*Direction:*
Rewrite all of the records, replacing each "GUI agent" with "UI agent" and leaving every other character as it stands.

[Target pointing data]
+ + + + +

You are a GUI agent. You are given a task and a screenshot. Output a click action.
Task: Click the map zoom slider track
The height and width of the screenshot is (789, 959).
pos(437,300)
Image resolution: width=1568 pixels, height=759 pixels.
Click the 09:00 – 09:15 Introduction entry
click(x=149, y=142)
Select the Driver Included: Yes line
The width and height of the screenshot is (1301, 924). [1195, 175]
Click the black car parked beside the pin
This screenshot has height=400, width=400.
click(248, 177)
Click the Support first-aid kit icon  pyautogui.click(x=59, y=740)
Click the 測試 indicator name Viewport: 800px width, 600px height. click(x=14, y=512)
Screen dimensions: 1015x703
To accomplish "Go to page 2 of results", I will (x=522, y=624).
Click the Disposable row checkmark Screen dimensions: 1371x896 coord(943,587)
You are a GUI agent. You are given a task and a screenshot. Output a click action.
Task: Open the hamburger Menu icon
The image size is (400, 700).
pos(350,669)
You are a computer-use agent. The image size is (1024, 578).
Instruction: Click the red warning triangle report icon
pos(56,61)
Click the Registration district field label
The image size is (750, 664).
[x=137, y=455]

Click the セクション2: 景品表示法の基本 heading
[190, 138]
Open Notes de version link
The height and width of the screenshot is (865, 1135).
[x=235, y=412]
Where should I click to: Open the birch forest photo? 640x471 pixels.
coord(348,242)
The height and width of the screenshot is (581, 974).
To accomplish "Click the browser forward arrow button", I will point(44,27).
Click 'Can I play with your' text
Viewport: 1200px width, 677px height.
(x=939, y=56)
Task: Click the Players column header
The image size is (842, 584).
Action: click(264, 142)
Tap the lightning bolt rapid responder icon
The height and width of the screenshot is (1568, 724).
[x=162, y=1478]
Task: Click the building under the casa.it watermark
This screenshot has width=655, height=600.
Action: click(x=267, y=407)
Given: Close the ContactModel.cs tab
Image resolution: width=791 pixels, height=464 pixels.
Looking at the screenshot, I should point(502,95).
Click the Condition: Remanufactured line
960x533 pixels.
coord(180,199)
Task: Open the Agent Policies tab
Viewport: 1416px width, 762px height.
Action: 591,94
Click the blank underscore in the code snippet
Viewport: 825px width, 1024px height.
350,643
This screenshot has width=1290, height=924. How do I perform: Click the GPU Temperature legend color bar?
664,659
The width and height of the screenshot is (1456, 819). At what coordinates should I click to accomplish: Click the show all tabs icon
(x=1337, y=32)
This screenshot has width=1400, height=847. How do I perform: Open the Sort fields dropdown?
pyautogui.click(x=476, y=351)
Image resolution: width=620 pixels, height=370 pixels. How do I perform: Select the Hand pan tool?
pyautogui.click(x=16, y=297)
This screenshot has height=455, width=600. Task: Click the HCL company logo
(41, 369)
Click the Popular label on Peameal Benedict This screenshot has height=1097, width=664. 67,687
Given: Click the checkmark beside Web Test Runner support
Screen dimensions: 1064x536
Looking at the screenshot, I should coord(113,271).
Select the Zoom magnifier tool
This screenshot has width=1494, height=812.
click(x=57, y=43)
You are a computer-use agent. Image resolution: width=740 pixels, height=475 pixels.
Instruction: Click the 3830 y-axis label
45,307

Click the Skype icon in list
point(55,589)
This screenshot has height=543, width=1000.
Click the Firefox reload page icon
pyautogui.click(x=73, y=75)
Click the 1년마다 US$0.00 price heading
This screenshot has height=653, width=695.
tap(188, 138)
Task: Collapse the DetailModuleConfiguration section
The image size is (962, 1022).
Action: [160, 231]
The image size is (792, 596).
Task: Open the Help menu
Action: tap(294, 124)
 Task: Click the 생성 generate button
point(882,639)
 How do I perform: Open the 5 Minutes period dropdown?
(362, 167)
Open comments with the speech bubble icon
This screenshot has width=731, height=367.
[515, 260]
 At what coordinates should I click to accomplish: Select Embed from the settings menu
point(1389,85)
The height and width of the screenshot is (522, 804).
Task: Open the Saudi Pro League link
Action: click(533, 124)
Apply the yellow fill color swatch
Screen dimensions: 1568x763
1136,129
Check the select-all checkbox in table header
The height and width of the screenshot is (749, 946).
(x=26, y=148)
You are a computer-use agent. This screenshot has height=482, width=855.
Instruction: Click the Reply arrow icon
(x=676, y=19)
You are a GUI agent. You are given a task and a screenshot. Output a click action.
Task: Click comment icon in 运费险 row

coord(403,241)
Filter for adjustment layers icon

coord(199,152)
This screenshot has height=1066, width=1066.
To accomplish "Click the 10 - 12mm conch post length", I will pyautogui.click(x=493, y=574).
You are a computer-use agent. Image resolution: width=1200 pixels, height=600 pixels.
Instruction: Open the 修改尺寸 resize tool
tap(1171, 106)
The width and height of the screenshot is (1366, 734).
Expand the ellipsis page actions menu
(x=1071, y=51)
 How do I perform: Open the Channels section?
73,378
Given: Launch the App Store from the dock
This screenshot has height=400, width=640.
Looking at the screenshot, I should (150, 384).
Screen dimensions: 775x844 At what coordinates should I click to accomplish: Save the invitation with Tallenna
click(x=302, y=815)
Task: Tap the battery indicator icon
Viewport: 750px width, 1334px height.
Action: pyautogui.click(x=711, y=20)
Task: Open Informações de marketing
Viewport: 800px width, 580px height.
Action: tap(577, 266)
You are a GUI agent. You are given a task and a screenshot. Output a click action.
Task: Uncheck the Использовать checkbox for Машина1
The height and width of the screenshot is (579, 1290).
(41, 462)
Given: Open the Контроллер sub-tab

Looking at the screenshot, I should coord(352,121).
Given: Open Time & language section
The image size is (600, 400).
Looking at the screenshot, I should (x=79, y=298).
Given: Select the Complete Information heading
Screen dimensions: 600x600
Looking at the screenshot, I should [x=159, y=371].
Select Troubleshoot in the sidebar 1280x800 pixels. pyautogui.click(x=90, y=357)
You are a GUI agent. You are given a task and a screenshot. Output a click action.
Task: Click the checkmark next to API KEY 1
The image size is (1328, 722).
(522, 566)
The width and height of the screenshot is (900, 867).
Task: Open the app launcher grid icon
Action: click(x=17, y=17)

+ + + + +

*Completed exercise:*
You are a UI agent. You are given a task and a screenshot. Output a click action.
Task: Click the map zoom slider track
The height and width of the screenshot is (789, 959).
pos(437,300)
Image resolution: width=1568 pixels, height=759 pixels.
Click the 09:00 – 09:15 Introduction entry
click(x=149, y=142)
Select the Driver Included: Yes line
The width and height of the screenshot is (1301, 924). [1195, 175]
Click the black car parked beside the pin
This screenshot has height=400, width=400.
click(248, 177)
Click the Support first-aid kit icon  pyautogui.click(x=59, y=740)
Click the 測試 indicator name Viewport: 800px width, 600px height. click(x=14, y=512)
Screen dimensions: 1015x703
To accomplish "Go to page 2 of results", I will (x=522, y=624).
Click the Disposable row checkmark Screen dimensions: 1371x896 coord(943,587)
You are a UI agent. You are given a task and a screenshot. Output a click action.
Task: Open the hamburger Menu icon
The image size is (400, 700).
pos(350,669)
You are a computer-use agent. The image size is (1024, 578).
Instruction: Click the red warning triangle report icon
pos(56,61)
Click the Registration district field label
The image size is (750, 664).
[x=137, y=455]

Click the セクション2: 景品表示法の基本 heading
[190, 138]
Open Notes de version link
The height and width of the screenshot is (865, 1135).
[x=235, y=412]
Where should I click to: Open the birch forest photo? 640x471 pixels.
coord(348,242)
The height and width of the screenshot is (581, 974).
To accomplish "Click the browser forward arrow button", I will point(44,27).
Click 'Can I play with your' text
Viewport: 1200px width, 677px height.
(x=939, y=56)
Task: Click the Players column header
The image size is (842, 584).
Action: click(264, 142)
Tap the lightning bolt rapid responder icon
The height and width of the screenshot is (1568, 724).
[x=162, y=1478]
Task: Click the building under the casa.it watermark
This screenshot has width=655, height=600.
Action: click(x=267, y=407)
Given: Close the ContactModel.cs tab
Image resolution: width=791 pixels, height=464 pixels.
Looking at the screenshot, I should point(502,95).
Click the Condition: Remanufactured line
960x533 pixels.
coord(180,199)
Task: Open the Agent Policies tab
Viewport: 1416px width, 762px height.
Action: 591,94
Click the blank underscore in the code snippet
Viewport: 825px width, 1024px height.
350,643
This screenshot has width=1290, height=924. How do I perform: Click the GPU Temperature legend color bar?
664,659
The width and height of the screenshot is (1456, 819). At what coordinates should I click to accomplish: Click the show all tabs icon
(x=1337, y=32)
This screenshot has width=1400, height=847. How do I perform: Open the Sort fields dropdown?
pyautogui.click(x=476, y=351)
Image resolution: width=620 pixels, height=370 pixels. How do I perform: Select the Hand pan tool?
pyautogui.click(x=16, y=297)
This screenshot has height=455, width=600. Task: Click the HCL company logo
(41, 369)
Click the Popular label on Peameal Benedict This screenshot has height=1097, width=664. 67,687
Given: Click the checkmark beside Web Test Runner support
Screen dimensions: 1064x536
Looking at the screenshot, I should coord(113,271).
Select the Zoom magnifier tool
This screenshot has width=1494, height=812.
click(x=57, y=43)
You are a computer-use agent. Image resolution: width=740 pixels, height=475 pixels.
Instruction: Click the 3830 y-axis label
45,307

Click the Skype icon in list
point(55,589)
This screenshot has height=543, width=1000.
Click the Firefox reload page icon
pyautogui.click(x=73, y=75)
Click the 1년마다 US$0.00 price heading
This screenshot has height=653, width=695.
tap(188, 138)
Task: Collapse the DetailModuleConfiguration section
The image size is (962, 1022).
Action: [160, 231]
The image size is (792, 596).
Task: Open the Help menu
Action: tap(294, 124)
 Task: Click the 생성 generate button
point(882,639)
 How do I perform: Open the 5 Minutes period dropdown?
(362, 167)
Open comments with the speech bubble icon
This screenshot has width=731, height=367.
[515, 260]
 At what coordinates should I click to accomplish: Select Embed from the settings menu
point(1389,85)
The height and width of the screenshot is (522, 804).
Task: Open the Saudi Pro League link
Action: click(533, 124)
Apply the yellow fill color swatch
Screen dimensions: 1568x763
1136,129
Check the select-all checkbox in table header
The height and width of the screenshot is (749, 946).
(x=26, y=148)
You are a computer-use agent. This screenshot has height=482, width=855.
Instruction: Click the Reply arrow icon
(x=676, y=19)
You are a UI agent. You are given a task and a screenshot. Output a click action.
Task: Click comment icon in 运费险 row

coord(403,241)
Filter for adjustment layers icon

coord(199,152)
This screenshot has height=1066, width=1066.
To accomplish "Click the 10 - 12mm conch post length", I will pyautogui.click(x=493, y=574).
You are a computer-use agent. Image resolution: width=1200 pixels, height=600 pixels.
Instruction: Open the 修改尺寸 resize tool
tap(1171, 106)
The width and height of the screenshot is (1366, 734).
Expand the ellipsis page actions menu
(x=1071, y=51)
 How do I perform: Open the Channels section?
73,378
Given: Launch the App Store from the dock
This screenshot has height=400, width=640.
Looking at the screenshot, I should (150, 384).
Screen dimensions: 775x844 At what coordinates should I click to accomplish: Save the invitation with Tallenna
click(x=302, y=815)
Task: Tap the battery indicator icon
Viewport: 750px width, 1334px height.
Action: pyautogui.click(x=711, y=20)
Task: Open Informações de marketing
Viewport: 800px width, 580px height.
Action: tap(577, 266)
You are a UI agent. You are given a task and a screenshot. Output a click action.
Task: Uncheck the Использовать checkbox for Машина1
The height and width of the screenshot is (579, 1290).
(41, 462)
Given: Open the Контроллер sub-tab

Looking at the screenshot, I should coord(352,121).
Given: Open Time & language section
The image size is (600, 400).
Looking at the screenshot, I should (x=79, y=298).
Given: Select the Complete Information heading
Screen dimensions: 600x600
Looking at the screenshot, I should [x=159, y=371].
Select Troubleshoot in the sidebar 1280x800 pixels. pyautogui.click(x=90, y=357)
You are a UI agent. You are given a task and a screenshot. Output a click action.
Task: Click the checkmark next to API KEY 1
The image size is (1328, 722).
(522, 566)
The width and height of the screenshot is (900, 867).
Task: Open the app launcher grid icon
Action: click(x=17, y=17)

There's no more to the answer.